俺のボディガードは陰陽師。〜第六幕・相の証明〜
「許されない……ですが。だからこそ、です。だからこそ我々は、殺さず」
一瞬だが、綾小路さんは目を伏せる。
しかし、次に顔を上げたその表情は、物騒なことを口にした割には、至って普段通りだった。
「『憎い』からといって、殺意だけを持ってしまえば、あちらさんもそういうスタンスでいるのに、それはただの殺し合い、生殺与奪の権利を争っているがだけ。……魔族と変わりがありませんし、悪循環ですよ」
「…それに俺たちは人間だし、彼らもまた人間だ。
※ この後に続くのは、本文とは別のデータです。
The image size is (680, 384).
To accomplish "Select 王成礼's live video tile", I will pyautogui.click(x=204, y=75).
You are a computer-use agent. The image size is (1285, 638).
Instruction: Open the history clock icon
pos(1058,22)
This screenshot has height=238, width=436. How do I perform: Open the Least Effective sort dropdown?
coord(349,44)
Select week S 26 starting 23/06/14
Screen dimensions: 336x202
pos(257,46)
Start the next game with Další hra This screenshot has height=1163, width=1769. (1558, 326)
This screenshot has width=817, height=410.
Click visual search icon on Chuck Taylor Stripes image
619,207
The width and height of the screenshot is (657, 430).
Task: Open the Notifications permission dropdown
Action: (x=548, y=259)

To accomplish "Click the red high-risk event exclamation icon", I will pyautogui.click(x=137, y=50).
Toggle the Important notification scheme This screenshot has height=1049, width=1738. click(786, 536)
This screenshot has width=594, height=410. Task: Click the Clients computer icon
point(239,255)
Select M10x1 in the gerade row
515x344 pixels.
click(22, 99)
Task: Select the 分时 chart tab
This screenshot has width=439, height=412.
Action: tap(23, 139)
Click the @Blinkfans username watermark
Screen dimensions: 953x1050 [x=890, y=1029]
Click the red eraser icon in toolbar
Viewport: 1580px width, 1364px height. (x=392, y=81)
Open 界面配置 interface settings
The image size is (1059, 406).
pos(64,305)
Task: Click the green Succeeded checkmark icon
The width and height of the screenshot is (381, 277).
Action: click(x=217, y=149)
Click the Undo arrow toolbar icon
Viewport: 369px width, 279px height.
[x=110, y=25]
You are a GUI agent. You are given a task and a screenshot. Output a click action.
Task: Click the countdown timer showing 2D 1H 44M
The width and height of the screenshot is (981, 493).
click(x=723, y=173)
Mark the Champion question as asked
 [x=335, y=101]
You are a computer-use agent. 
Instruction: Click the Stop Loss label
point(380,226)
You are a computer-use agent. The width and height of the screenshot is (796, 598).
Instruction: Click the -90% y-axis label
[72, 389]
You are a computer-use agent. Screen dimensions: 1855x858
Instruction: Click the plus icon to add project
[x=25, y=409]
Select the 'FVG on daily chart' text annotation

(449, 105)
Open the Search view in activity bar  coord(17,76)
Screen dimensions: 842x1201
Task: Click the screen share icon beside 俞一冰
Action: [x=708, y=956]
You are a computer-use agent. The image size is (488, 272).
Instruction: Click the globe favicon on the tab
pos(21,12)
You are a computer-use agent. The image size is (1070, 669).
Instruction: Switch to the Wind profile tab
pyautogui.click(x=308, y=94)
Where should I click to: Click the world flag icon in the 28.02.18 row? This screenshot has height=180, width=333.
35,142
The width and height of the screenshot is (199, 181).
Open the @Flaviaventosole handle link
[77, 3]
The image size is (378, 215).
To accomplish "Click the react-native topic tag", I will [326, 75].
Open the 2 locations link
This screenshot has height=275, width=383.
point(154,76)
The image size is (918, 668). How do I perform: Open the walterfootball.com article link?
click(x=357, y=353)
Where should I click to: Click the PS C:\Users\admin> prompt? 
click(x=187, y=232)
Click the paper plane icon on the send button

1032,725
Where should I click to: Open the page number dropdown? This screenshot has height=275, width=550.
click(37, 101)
彼が得た魔力で人に手を掛けた件は、殺人罪の適用は難しく、どうにもならないけど、リグ・ヴェーダには『大石明生という人間』として犯した罪もまた沢山ある」
綾小路さんに続いて口を開き、話に割り込んできたのは、綾小路さんの部下である風祭さんだった。
「誘拐、監禁、傷害、窃盗、不法侵入……大石にはこの世界で裁かれる罪も沢山あるんだ。警察としては、そっちの罪を償わせたい。…大石によって奪われたのは、俺たちだけじゃないから」
……そうか。
黒い翼の彼によって、傷付けられたり奪われたのは、ここにいる人たちだけじゃないのか。